Hollywood Actor, Kirk Douglas Dies at 103

Kirk Douglas, one of the last surviving movie stars from Hollywood’s golden age, whose rugged good looks and muscular intensity made him a commanding presence in celebrated films like “Lust for Life,” “Spartacus” and “Paths of Glory,” died on Wednesday at his home in Beverly Hills, Calif, according to his son, actor Michael Douglas. He was 103.

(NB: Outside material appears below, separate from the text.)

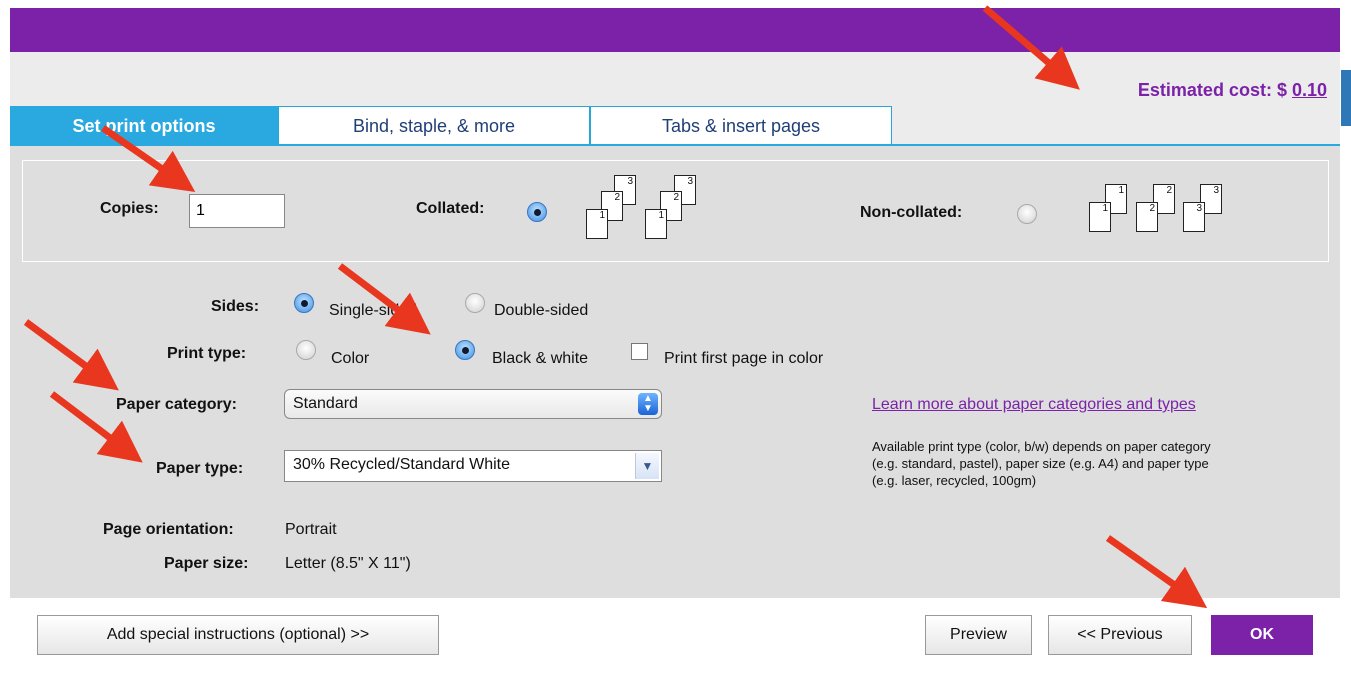 The height and width of the screenshot is (677, 1351). I want to click on double-sided-label: Double-sided, so click(542, 310).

“It is with tremendous sadness that my brothers and I announce that Kirk Douglas left us today at the age of 103,” he wrote on his verified Instagram account. “To the world, he was a legend, an actor from the golden age of movies who lived well into his golden years, a humanitarian whose commitment to justice and the causes he believed in setting a standard for all of us to aspire to. But to me and my brothers Joel and Peter he was simply Dad, to Catherine, a wonderful father-in-law, to his grandchildren and great-grandchild their loving grandfather, and to his wife Anne, a wonderful husband.”

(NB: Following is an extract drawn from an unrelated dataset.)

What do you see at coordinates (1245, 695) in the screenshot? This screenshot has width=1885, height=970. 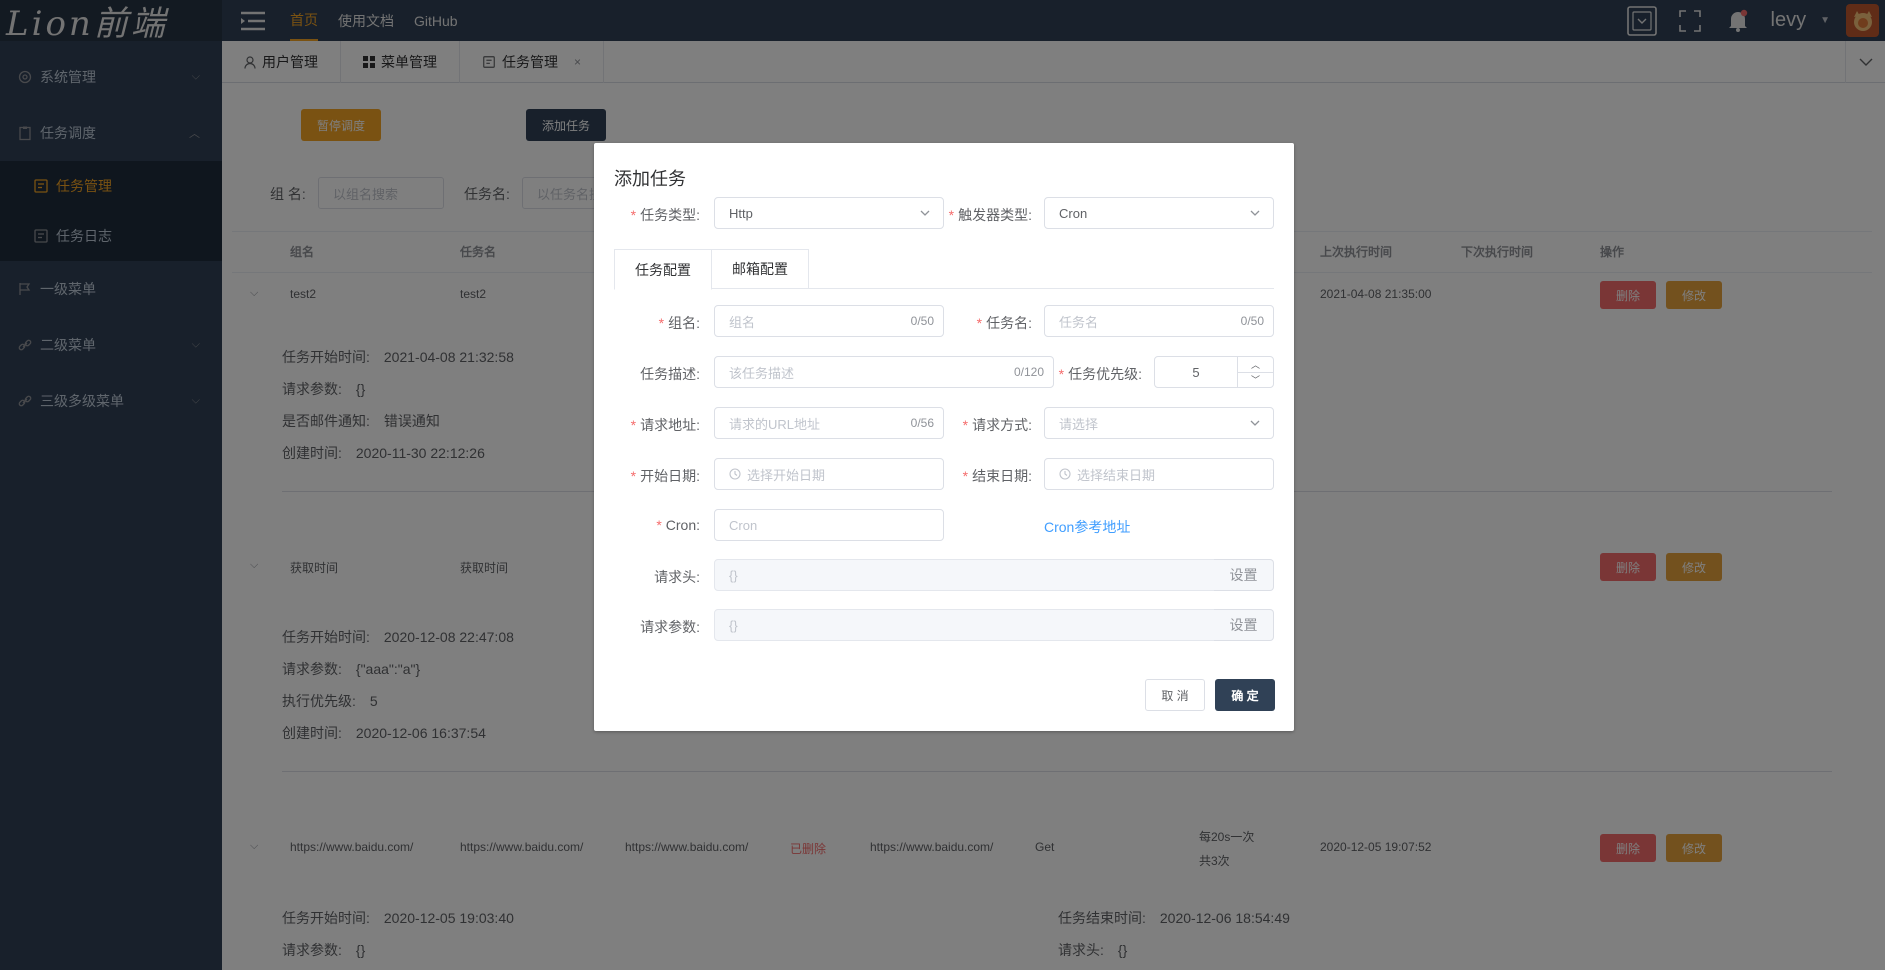 I see `confirm-button: 确 定` at bounding box center [1245, 695].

Douglas was Oscar-nominated for his roles as a double-crossing and womanizing boxer in “Champion” (1949), a ruthless movie producer in “The Bad and the Beautiful” (1952) and tortured artist Vincent Van Gogh in “Lust for Life” (1956).

But his only Academy Award came in 1995 — an honorary lifetime achievement statuette “for 50 years as a creative and moral force in the motion picture community.”

Douglas is survived by second wife Anne Buydens, 100, and three sons. A fourth child, Eric, died of a drug overdose in his 40s, in 2004.